Working these days as a security guard for a factory owned by mysterious Ukrainian Alexander Knox-Keaton, Jack’s called into the office of his boss and given a new job: to find The Red Book, which has been pinched from the Vatican archives by rogue priest Frank Miller. It’s no trouble for a man with Jack’s contacts to find Miller, but the lapsed cleric refuses to tell Jack anything about the missing item, and before Jack can question him again, he’s been beaten to death and has loose pages from a book jammed down his throat. The news naturally brings Sgt. Ridge, the lesbian cop who was once Jack’s friend, to his door in a less than friendly role and brings Jack back to see his boss, who brusquely pays him off and warns him that terrible things will happen to him if he doesn’t stop asking questions.
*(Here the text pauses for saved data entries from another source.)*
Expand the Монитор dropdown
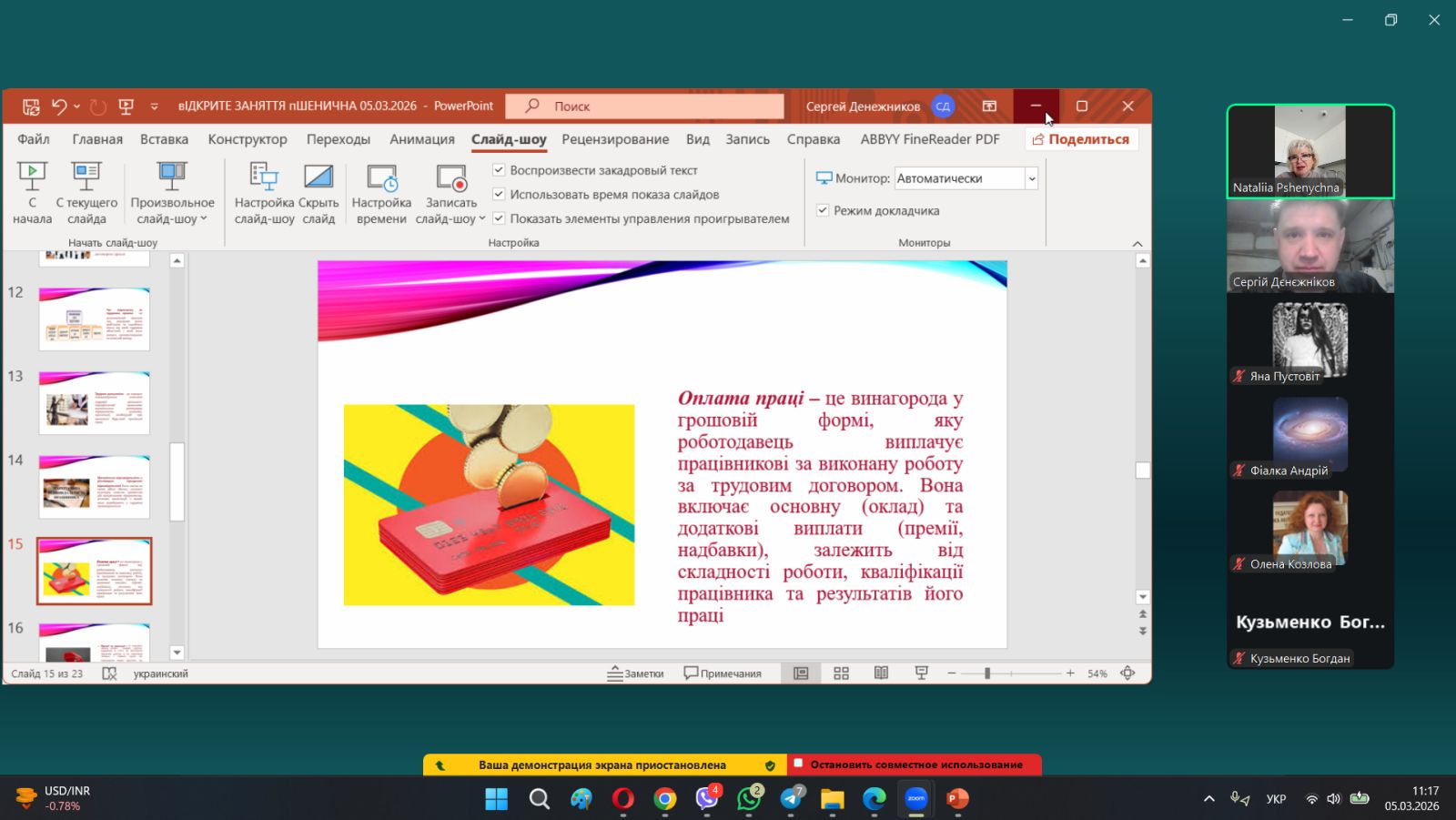The height and width of the screenshot is (820, 1456). (1031, 178)
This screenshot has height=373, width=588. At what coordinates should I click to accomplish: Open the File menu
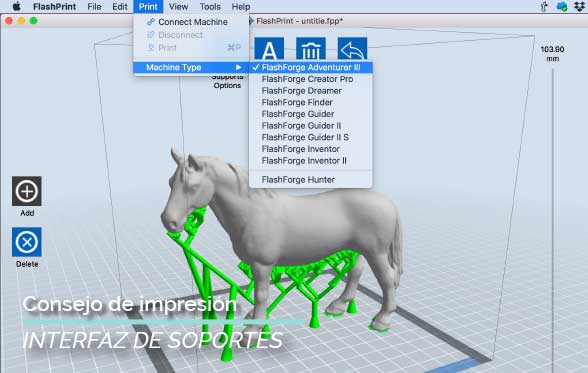tap(94, 6)
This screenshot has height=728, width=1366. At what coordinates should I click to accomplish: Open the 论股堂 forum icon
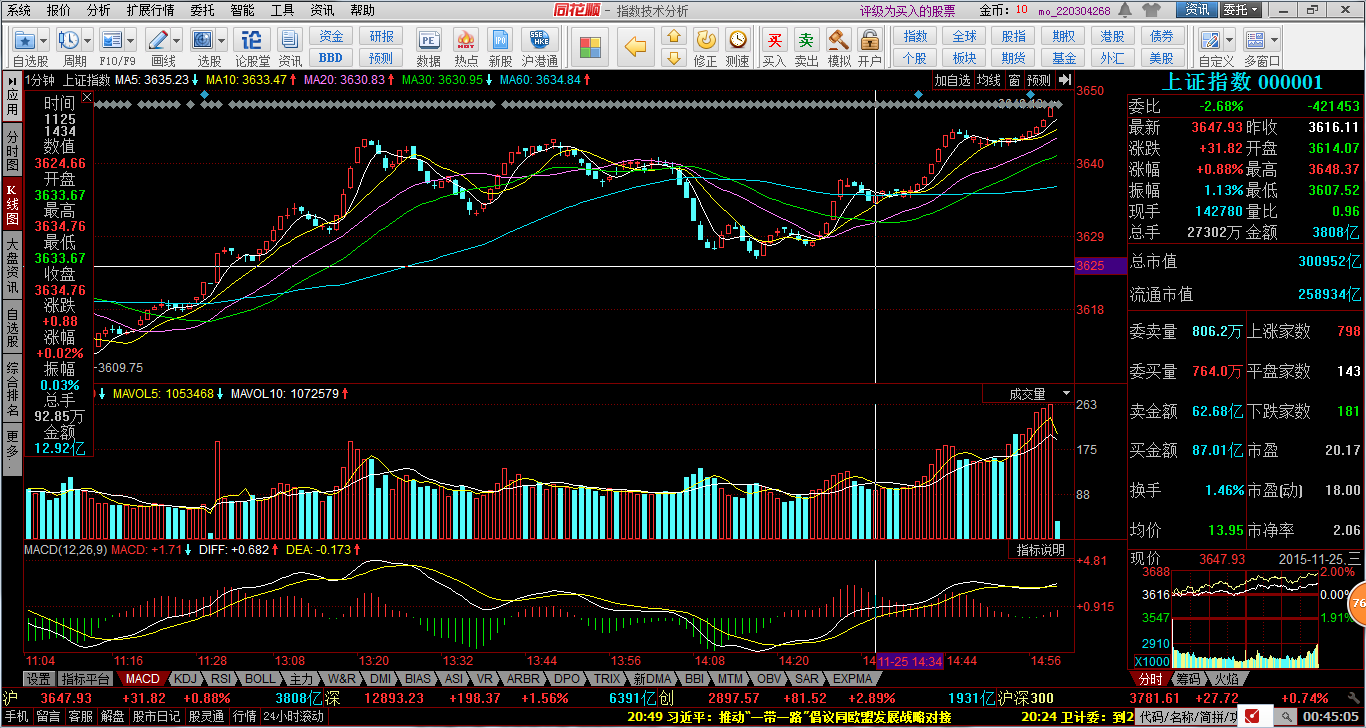251,42
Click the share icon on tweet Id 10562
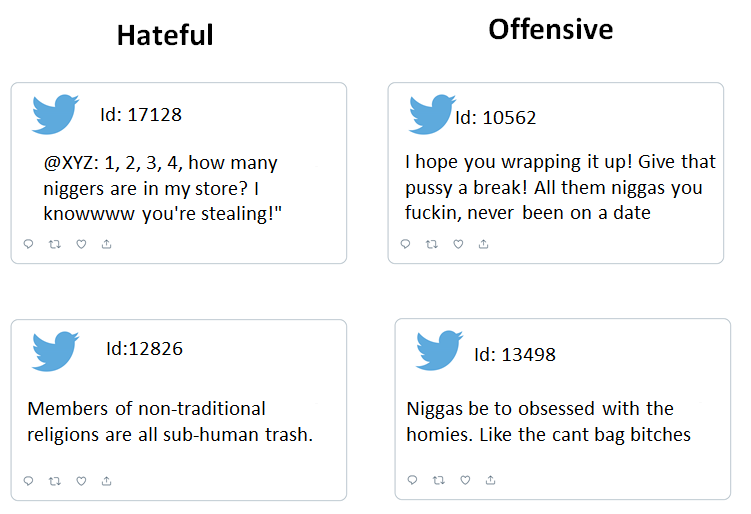The width and height of the screenshot is (751, 514). click(x=484, y=244)
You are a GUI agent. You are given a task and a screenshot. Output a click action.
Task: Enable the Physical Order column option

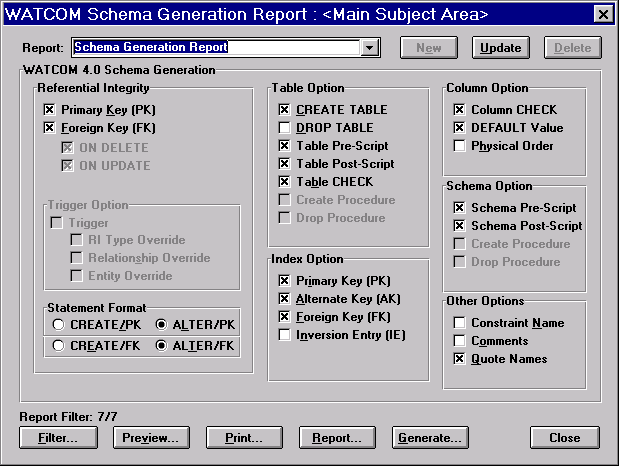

It’s not much of a threat since six terrible things happen to Jack most days before breakfast. But although Jack does indeed find the missing copy of The Red Book, its discovery seems powerless to stem the wave of violence it’s unleashed—a wave that will engulf Jack, Sgt. Ridge, goth girl Emerald McKee (Green Hell, 2015), and Lorna Dunphy, the schoolgirl who’s given Jack 19 euros to find her missing brother, Eamon, who’s going to be hard to find because he doesn’t exist. All these events unfold in the most mannered prose since the glory days of James Ellroy against the distant echoes of Donald Trump’s shockingly successful presidential campaign. Maybe Ireland doesn’t have a monopoly on troubles after all.
Dispensing with the genre’s customary pleasures—promising plot developments go nowhere, menacing characters are abruptly killed off, the solution solves nothing—Bruen still manages to deliver prose that’s both tough and elegiac, plus enough white space per page to tempt even Alice in Wonderland.